Joey and company made rock 'n' roll for kids who didn't want to eat their
vegetables. Dumping the broccoli and ditching the spinach, their songs went
right to the sweet stuff: pure pudding followed by a big gulp of Yoo-Hoo.
Choruses and refrains triumphed over verses: The "and oh, I don't know whah"
bit from "Jackie Is a Punk." The "Oh yeah, oh yeah, oh-oh," from "Beat On the
Brat." The "ooohoooh-ooh" from "I Remember You." As a vocalist, Joey loaded his
lyrics with a kind of chintzy melodrama learned from Phil Spector's singers.
His pal Ronnie Spector perfected the approach on tunes like "Walking In the
Rain." But Joey had the Ramones, who largely sidestepped ballads and put the
pedal to the metal 1-2-3-4. Velocity -- the "straight line and tight wind" Joey
urps about in "Blitzkrieg Bop" -- defined the band's approach. Couldn't get to
Coney Island to ride the Cyclone? The Ramones brought the Cyclone to you.
Or a lot of yous, actually. In the obit in Monday's New York Times,
one-time editor of New York Rocker Andy Schwartz called the foursome a
"Johnny Appleseed" unit. Wherever they went in their first three years, similar
bands sprouted. When the Ramones toured London, heads turned; their shows were
inspirational to innumerable young punks. Their self-titled Sire debut was an
immeasurably rich template for other records. There would be no Never Mind the
Bollocks, no Singles Going Steady, no New Day Rising, no
Sorry Ma, Forgot To Take Out the Trash, no . . . well, you get the
point. For all we know, we might be listening to Breakfast in America
XXXII if Joey's craft and charisma weren't what they were. The band's
second and third discs, Ramones Leave Home and Rocket to Russia,
solidified the approach.
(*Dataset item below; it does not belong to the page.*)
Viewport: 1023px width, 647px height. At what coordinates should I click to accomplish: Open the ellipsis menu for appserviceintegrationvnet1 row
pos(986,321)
Their stage shows were like rides on a waterslide --
whoooshh! The songs may have had a buzzsaw edge, but they hugged you as
you spilled along. The attractions were obvious and sublime, and underground
youth culture clung to them dearly.
Joey's battle with cancer has been in and out of the news for a few months. He
lived across the street from an office I frequent in New York, and I spotted
him a few times last fall. Out in his leathers hailing a cab, or darting into
the Duane Reed drugstore with sweatpants on -- he always looked different than
anyone else. The hair, the thick yellow glasses. Every time I'd see him, it'd
remind me to grab another song to play. Most of the action happened through
Napster. And revelations occurred. A minor piece like "Locket Love" proved
itself to be major to me. Sometime last month a pal and I got all wrapped up
with "Danny Says," the band's opus to the boredom of touring. After umpteen
spins, I'm sure it's one of rock's most eloquent comments on the subject. And
Joey sings it perfectly: "Hanging out in 100B/ Watching Get Smart on
TV/Thinking about you and me and you and me." Its melancholy fed my melancholy
regarding the singer and his illness. And when that sadness became too much, I
clicked on "Bonzo Goes to Bitburg," the 1985 indictment of Ron Reagan's visit
to the German camp where members of the SS were buried. Go put it on if you
haven't heard it in awhile. You'll find Joey watching the tube and wailing in
frustration. Who said the Ramones were without politics?
Spin dedicates its current issue to the punk scene; Joey's on the
cover, an immediately identifiable symbol of the music's pomp-less power. Last
month's Mojo also celebrated the 1977 rock revolution. Michael Hill's
profile of the Ramones' genesis is a wonderfully detailed portrait. That turtle
without a shell was a real agent provocateur. And by stumping for pop
essentials -- purity, pleasure and, as one close pal used to contend,
jocularity -- he had massive cultural impact. Gabba-gabba, we accept you, we
accept you, one of us. It turns out mooks can be rock stars, too.